REQUEST A: Show each line of the records that contains the string "AvatarCreationService", copying it in full.

EXCERPT:
* Government set port price of 805 CFA francs per kg
* Grinders paying up to 840 CFA francs per kg to ensure
* Exporters fear year-end bean shortage
By Loucoumane Coulibaly
ABIDJAN, Nov 13 Grinders and major exporters in
top cocoa grower Ivory Coast are paying above a government
mandated price at the ports to guarantee bean supplies due to
speculation of a looming drop in production, exporters said.
The 2012/13 season opened in Ivory Coast on Oct. 3 under a
sweeping sector reform aimed at improving farmer incomes by
fixing a guaranteed farmgate price of 725 CFA francs ($1.41)per
kilogramme of beans, and a port price of 805 CFA/kg.
While the farmgate price appears to be respected, major
buyers have begun paying significantly more at the ports.
"Some big exporters are buying at 810 francs, while the
grinders are paying from 820 to 840. They're afraid they won't
have enough beans to keep running their factories," said the
purchase manager for a European export firm based in Abidjan.
"They face big losses if their facilities aren't running."
ICE March cocoa eased $3 or 0.1 percent to $2,454 per
tonne early on Thursday after rising to a one-week high of
$2,469 on Wednesday following the unexpected dissolution of
Ivory Coast's government by President Alassane Ouattara.

INPUT MATERIAL:
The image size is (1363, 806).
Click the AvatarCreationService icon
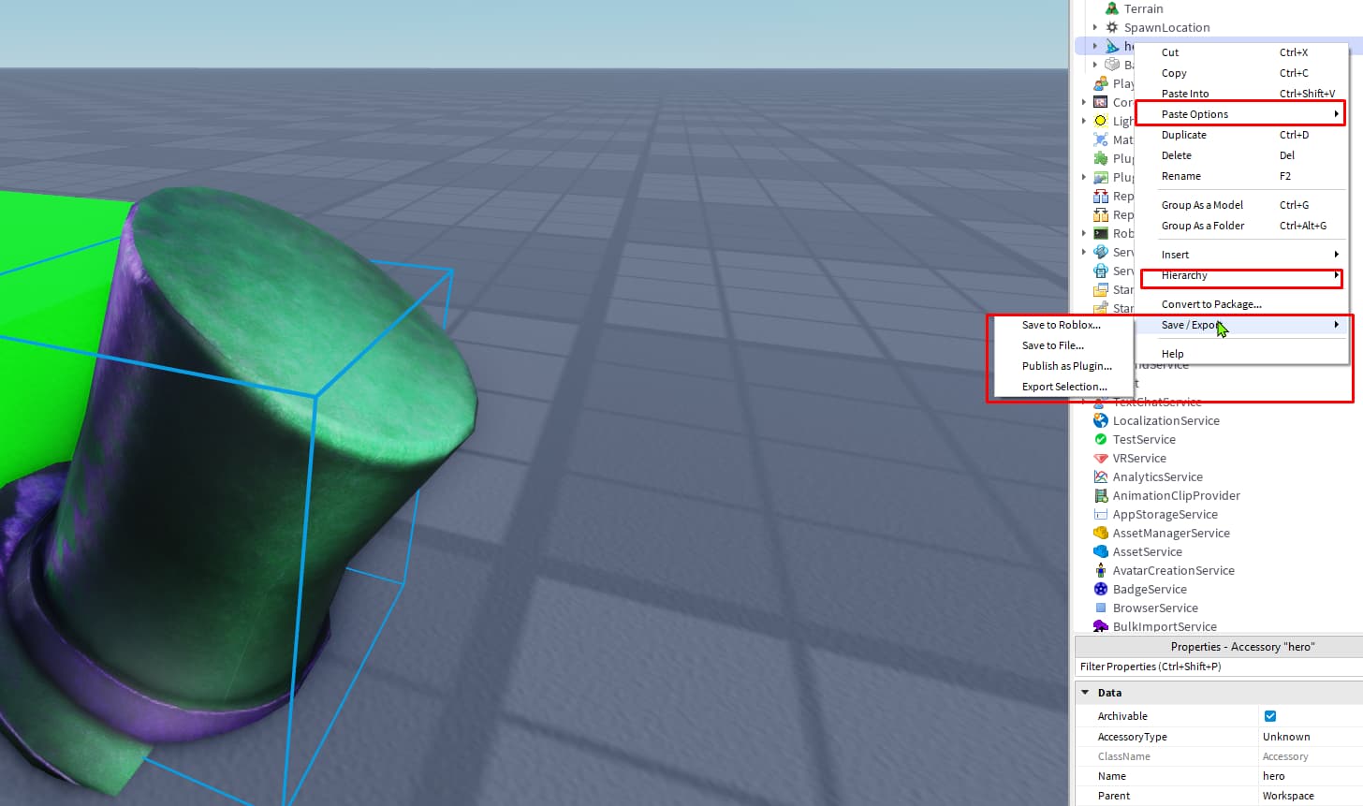1101,570
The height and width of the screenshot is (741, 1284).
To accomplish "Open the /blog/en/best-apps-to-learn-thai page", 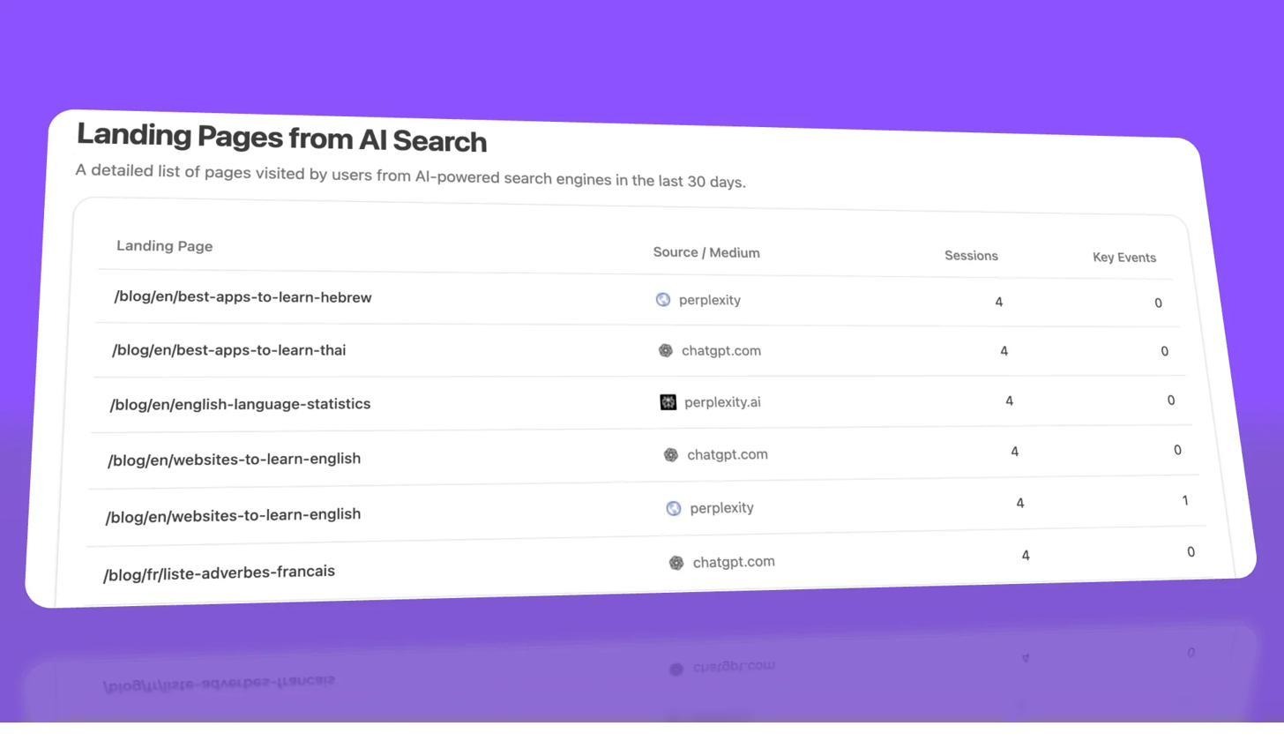I will point(229,349).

REQUEST B: According to the cocoa report, what guaranteed farmgate price was fixed for the 2012/13 season in Ivory Coast?

CORRECT RESULT A:
Click the AvatarCreationService icon

CORRECT RESULT B: 725 CFA francs ($1.41) per kilogram of beans.